§ Passage shown:
┄┄┄┄┄┄

The 4th Amendment to the Constitution of the United States provides: “The right of the people to be secure in their persons, houses, papers and effects, against unreasonable searches and seizures, shall not be violated, and no warrants shall issue, but upon probable cause, supported by oath or affirmation, and particularly describing the place to be searched, and the persons or things to be seized.”
The 5th Amendment provides in part: “No person . . . shall be compelled in any criminal case to be a witness against himself.”
The corresponding provisions in the Constitution of Pennsylvania are:
“Article 1, section 8. The people shall be secure in their persons, houses, papers and possessions from unreasonable searches and seizures, and no warrant to search any place or to seize any person or things shall issue without describing them as nearly as may be, nor without probable cause, supported by oath or affirmation subscribed to by the affiant.

┄┄┄┄┄┄

§ Information supplied:
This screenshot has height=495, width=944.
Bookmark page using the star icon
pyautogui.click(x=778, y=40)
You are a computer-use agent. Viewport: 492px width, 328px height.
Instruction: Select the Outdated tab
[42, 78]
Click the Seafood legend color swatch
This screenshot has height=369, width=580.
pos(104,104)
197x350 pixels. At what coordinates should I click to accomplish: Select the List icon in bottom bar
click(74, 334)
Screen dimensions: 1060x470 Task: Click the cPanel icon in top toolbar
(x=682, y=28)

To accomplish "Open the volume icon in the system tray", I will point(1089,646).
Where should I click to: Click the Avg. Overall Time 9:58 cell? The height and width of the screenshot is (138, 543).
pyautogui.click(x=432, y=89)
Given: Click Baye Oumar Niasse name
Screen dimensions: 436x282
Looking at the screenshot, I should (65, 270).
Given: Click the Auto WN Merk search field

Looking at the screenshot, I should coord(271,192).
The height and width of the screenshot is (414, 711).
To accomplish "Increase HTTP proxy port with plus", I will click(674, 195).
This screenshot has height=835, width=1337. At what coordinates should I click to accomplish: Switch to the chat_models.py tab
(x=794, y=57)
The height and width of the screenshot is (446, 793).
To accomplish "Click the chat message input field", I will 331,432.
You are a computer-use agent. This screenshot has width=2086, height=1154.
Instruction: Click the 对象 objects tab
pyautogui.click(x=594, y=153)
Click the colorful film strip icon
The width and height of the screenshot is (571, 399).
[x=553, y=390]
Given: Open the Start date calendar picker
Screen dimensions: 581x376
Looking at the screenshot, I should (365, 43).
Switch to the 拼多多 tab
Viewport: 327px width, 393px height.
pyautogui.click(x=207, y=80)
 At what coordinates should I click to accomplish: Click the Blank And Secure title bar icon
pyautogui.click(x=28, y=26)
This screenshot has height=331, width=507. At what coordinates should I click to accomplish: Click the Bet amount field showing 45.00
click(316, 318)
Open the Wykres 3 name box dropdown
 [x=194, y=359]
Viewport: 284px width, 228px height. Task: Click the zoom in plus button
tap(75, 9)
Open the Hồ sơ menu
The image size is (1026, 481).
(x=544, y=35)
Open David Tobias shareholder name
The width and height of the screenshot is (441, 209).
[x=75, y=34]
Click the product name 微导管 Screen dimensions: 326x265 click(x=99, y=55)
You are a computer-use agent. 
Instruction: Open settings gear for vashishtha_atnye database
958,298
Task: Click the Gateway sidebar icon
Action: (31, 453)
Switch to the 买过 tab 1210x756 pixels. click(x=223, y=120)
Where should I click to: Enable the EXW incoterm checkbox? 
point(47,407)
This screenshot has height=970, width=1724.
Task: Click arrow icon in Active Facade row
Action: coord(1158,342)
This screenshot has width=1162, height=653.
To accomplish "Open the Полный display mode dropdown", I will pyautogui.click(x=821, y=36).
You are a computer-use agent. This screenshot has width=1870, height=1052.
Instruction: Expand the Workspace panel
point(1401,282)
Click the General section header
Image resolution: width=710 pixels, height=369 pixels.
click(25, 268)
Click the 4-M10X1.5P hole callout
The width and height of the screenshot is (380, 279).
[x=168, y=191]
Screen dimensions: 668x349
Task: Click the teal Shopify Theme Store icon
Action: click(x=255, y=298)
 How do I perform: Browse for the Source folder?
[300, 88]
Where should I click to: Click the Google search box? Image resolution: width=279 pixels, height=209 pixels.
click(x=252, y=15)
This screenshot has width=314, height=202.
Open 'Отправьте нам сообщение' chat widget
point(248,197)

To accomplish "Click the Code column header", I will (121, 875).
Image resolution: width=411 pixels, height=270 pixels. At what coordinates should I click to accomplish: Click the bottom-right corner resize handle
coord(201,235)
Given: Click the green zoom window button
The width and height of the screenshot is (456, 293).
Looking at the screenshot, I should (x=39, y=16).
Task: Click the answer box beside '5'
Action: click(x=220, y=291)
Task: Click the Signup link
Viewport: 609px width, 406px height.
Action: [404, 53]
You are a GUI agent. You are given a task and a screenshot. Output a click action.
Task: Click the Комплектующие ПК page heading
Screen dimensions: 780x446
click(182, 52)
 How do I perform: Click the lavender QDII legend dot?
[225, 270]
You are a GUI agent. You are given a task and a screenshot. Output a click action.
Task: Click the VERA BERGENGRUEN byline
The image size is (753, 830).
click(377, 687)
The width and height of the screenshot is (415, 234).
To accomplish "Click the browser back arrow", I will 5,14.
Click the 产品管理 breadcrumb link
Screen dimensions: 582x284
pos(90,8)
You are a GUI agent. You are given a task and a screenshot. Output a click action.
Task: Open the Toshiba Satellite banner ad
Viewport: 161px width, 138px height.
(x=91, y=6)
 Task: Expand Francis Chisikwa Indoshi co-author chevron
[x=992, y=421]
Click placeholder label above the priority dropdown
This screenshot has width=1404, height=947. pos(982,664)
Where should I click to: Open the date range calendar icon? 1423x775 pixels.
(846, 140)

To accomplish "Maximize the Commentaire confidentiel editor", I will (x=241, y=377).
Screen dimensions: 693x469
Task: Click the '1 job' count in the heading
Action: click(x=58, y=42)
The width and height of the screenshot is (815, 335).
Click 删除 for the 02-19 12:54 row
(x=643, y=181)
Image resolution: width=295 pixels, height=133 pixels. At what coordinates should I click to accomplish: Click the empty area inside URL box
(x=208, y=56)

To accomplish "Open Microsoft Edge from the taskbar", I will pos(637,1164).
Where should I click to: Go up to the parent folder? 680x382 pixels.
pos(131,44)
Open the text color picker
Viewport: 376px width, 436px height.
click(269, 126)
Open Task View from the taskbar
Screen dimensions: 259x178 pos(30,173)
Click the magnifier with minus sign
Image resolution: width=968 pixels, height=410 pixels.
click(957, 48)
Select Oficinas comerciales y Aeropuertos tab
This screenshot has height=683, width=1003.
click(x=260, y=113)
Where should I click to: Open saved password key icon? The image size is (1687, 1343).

┄┄┄┄┄┄

§ Prompt 1: In the search-and-seizure passage, list the four things in which the 4th Amendment says the people have a right to be secure.
§ Prompt 2: Based on the search-and-seizure passage, does each statement agree with it? (a) Under the 4th Amendment, warrants must be supported by oath or affirmation. (b) The Pennsylvania provision names "effects" among the things in which the people shall be secure. (c) The passage quotes the full text of the 5th Amendment.

§ Problem solution 1: persons, houses, papers, effects

§ Problem solution 2:
(a) Yes: "supported by oath or affirmation"
(b) No: "persons, houses, papers and possessions"
(c) No: "The 5th Amendment provides in part"